Bryce Dallas Howard provides the honeyed voice for the heroine, Bella, a stray who lives happily with some dogs and cats under an abandoned property until animal services snags about half (including her mom). She soon gets adopted by a kind college-aged kid across the street, Lucas (Jonah Hauer-King), who works at the VA and lives with his mom, a war vet who has depression, played by Ashley Judd.
Bella is a very cute pup who grows into a very cute dog with limited grammar and comprehension skills that never quite evolve past that of a 4-year-old (i.e. “I’m ready to do ’go home!‴). She also happens to be enemy No. 1 of the city of Denver after she falls on the wrong side of a ban on breeds designated as pit bulls, and impounds them on sight.
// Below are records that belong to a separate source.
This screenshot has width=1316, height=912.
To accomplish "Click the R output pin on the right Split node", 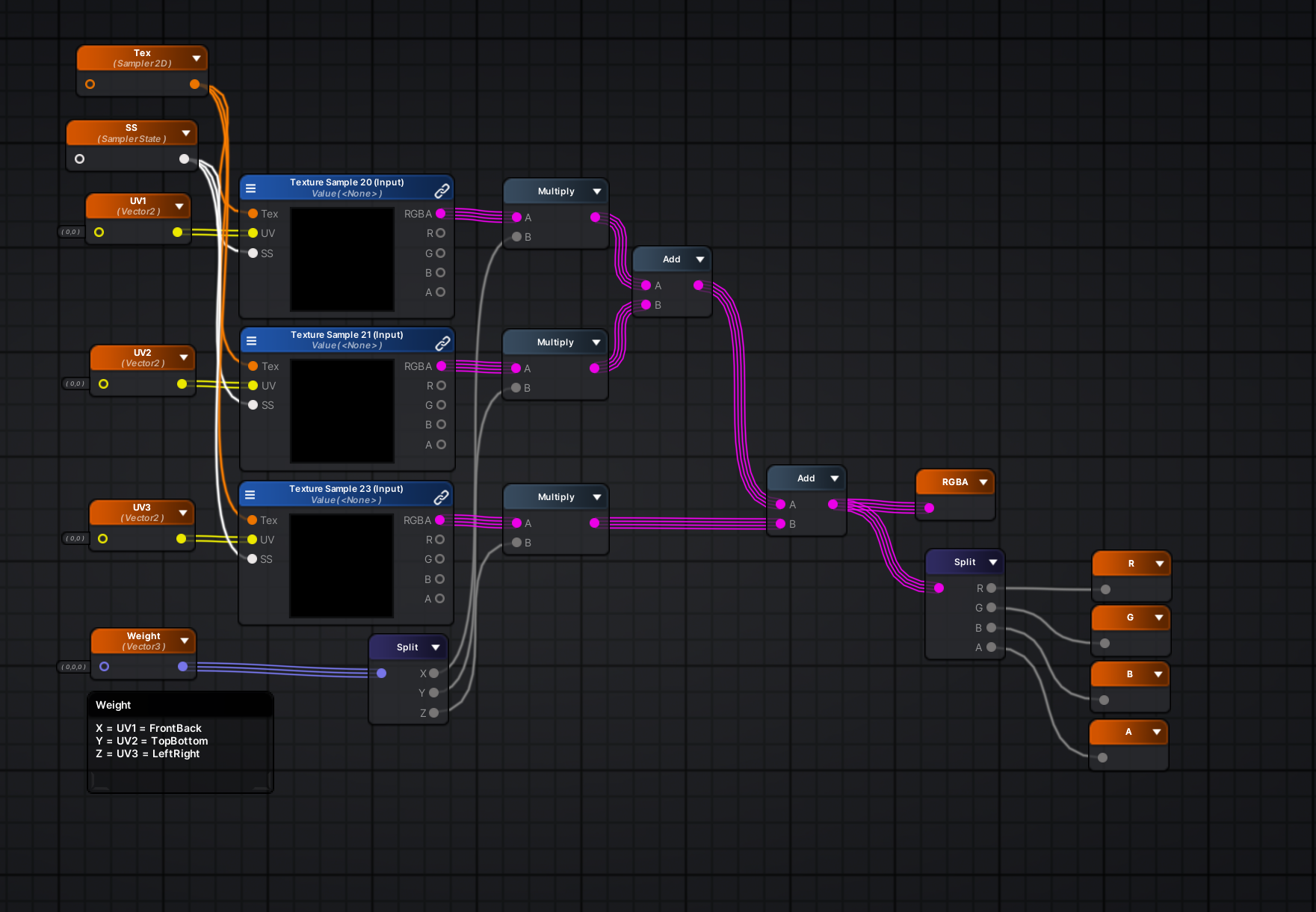I will pyautogui.click(x=992, y=588).
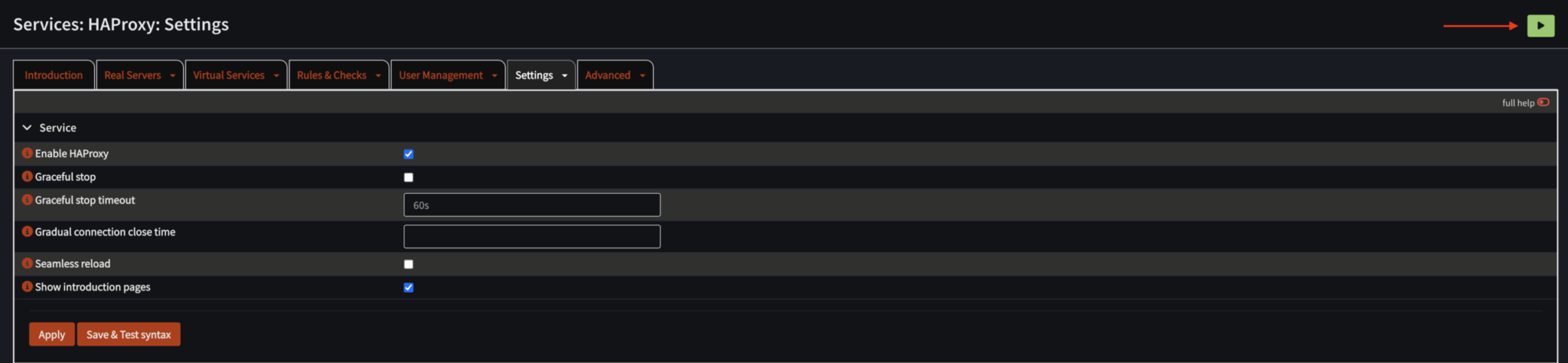Click into the Gradual connection close time field
The height and width of the screenshot is (363, 1568).
tap(531, 237)
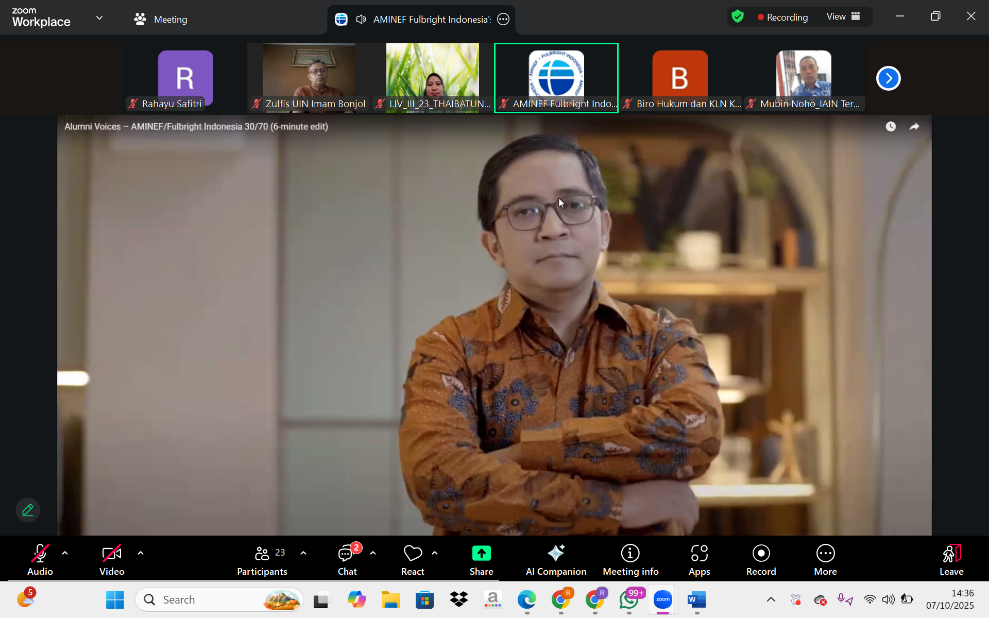The height and width of the screenshot is (618, 989).
Task: Select the AMINEF Fulbright Indonesia participant thumbnail
Action: click(556, 77)
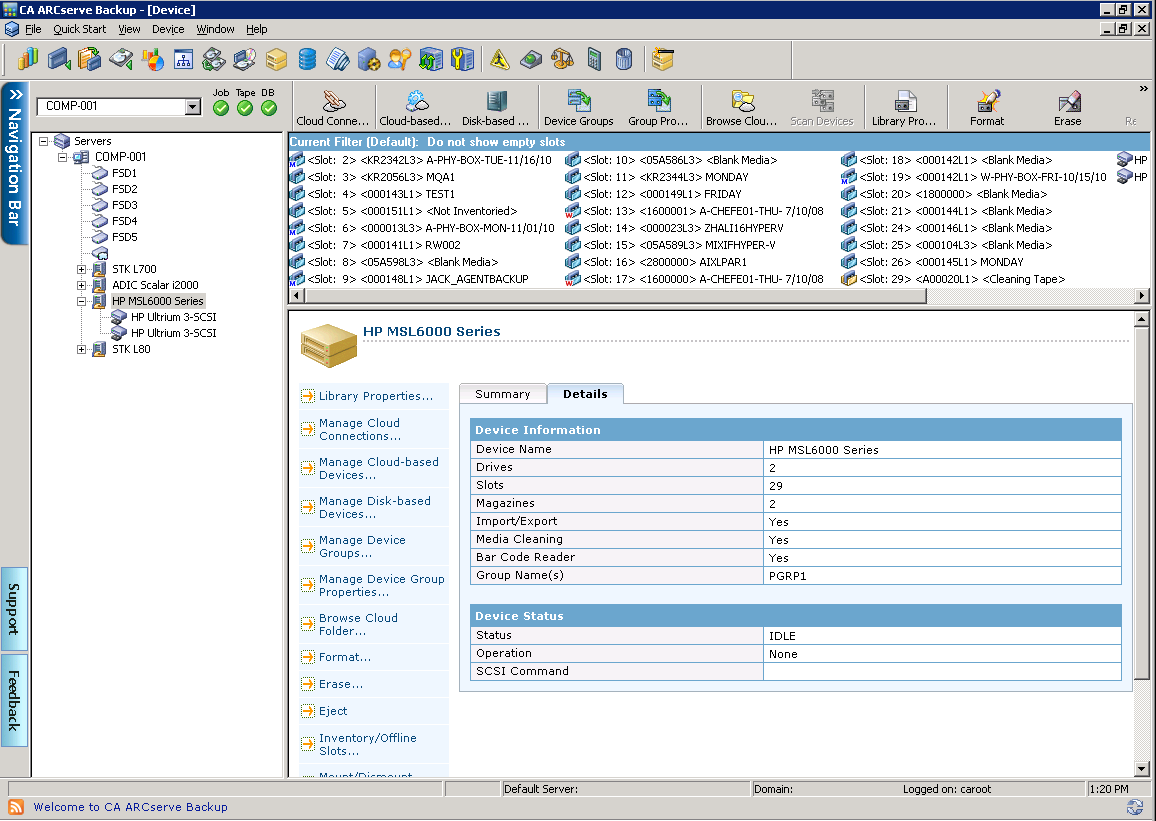Click the Eject link in the task list
Viewport: 1156px width, 821px height.
332,712
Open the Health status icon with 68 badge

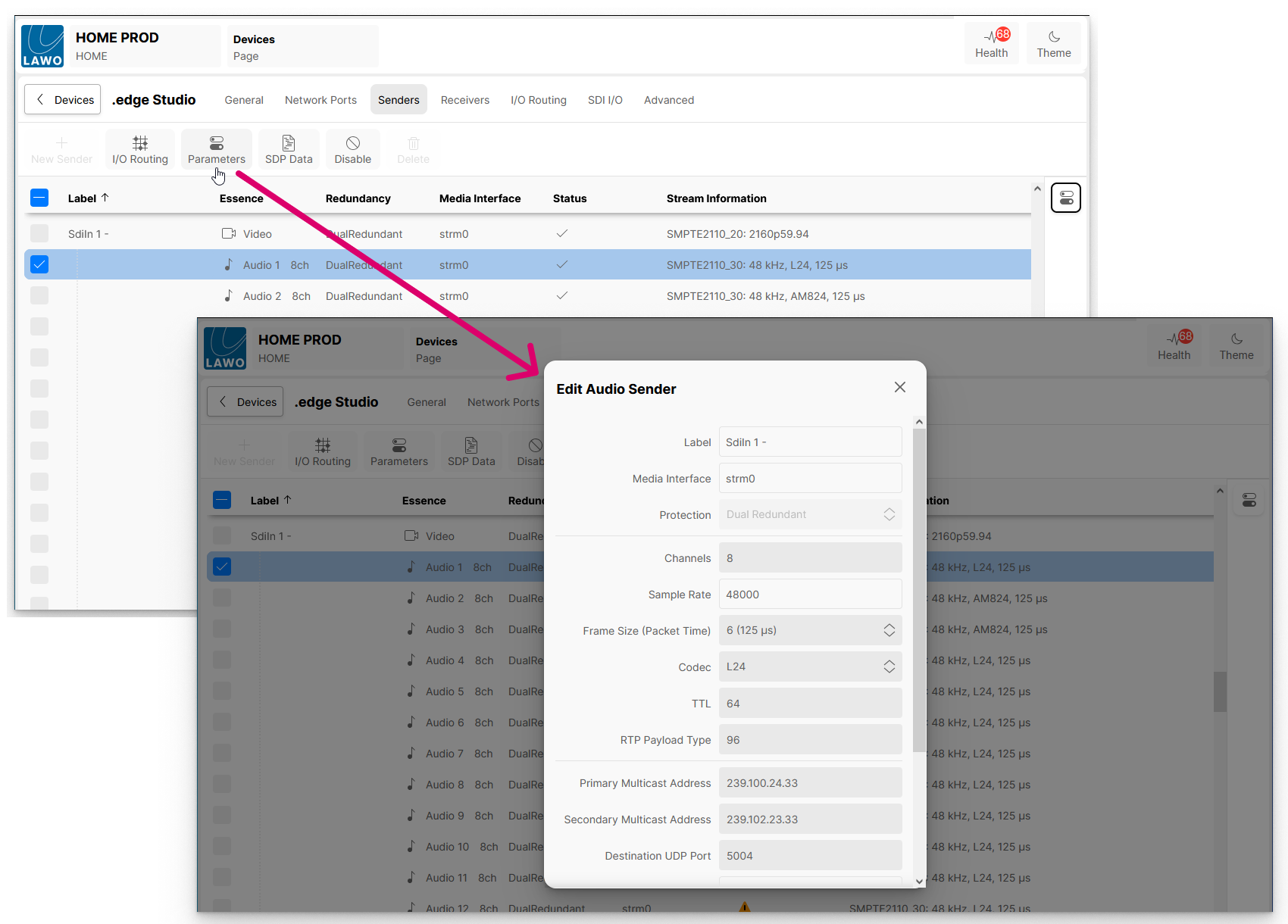pyautogui.click(x=991, y=43)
“I know, it’s stupid,” explains an employee at the animal shelter admirably succinctly. Another character, Olivia, played by Alexandra Shipp of “Love, Simon” describes it as, “basically racism.” This movie really has it in for Denver’s Ordinance Sec. 8-55.
Once the authorities get word of Bella, and impound her once, her cozy existence with Lucas and his mom comes to an end and she goes to live, for a time, with some relatives of Olivia’s who live in New Mexico. But the dutiful and deeply nostalgic Bella decides to take things into her own hands and find her way back to Denver and Lucas.
Directed by Charles Martin Smith, of such animal adventures as “Dolphin Tale” and “Air Bud,” ″A Dog’s Way Home” is actually surprisingly intense. Bella goes dumpster-diving one day with a pack of mangy dogs she comes across, she witnesses poachers killing a cougar, befriends a CGI baby cougar, steals food from quite a few people and establishments, survives an avalanche, a freeway and even lives alongside a homeless man for a while. She is laser-focused on getting back to Lucas, however, and even the good situations she comes across (like living in the very stylish and expensive home of a couple who take her in) aren’t enough.
Although it might be a stretch to categorize this as a movie, “A Dog’s Way Home” is harmless enough and a nice little adventure that’s fit for the whole family. But you might want to have the tissues ready.
“A Dog’s Way Home,” a Columbia Pictures release, is rated PG by the Motion Picture Association of America for “thematic elements, some peril and language.” Running time: 96 minutes. Two and a half stars out of four.
MPAA Definition of PG: Parental guidance suggested. Some material may not be suitable for children.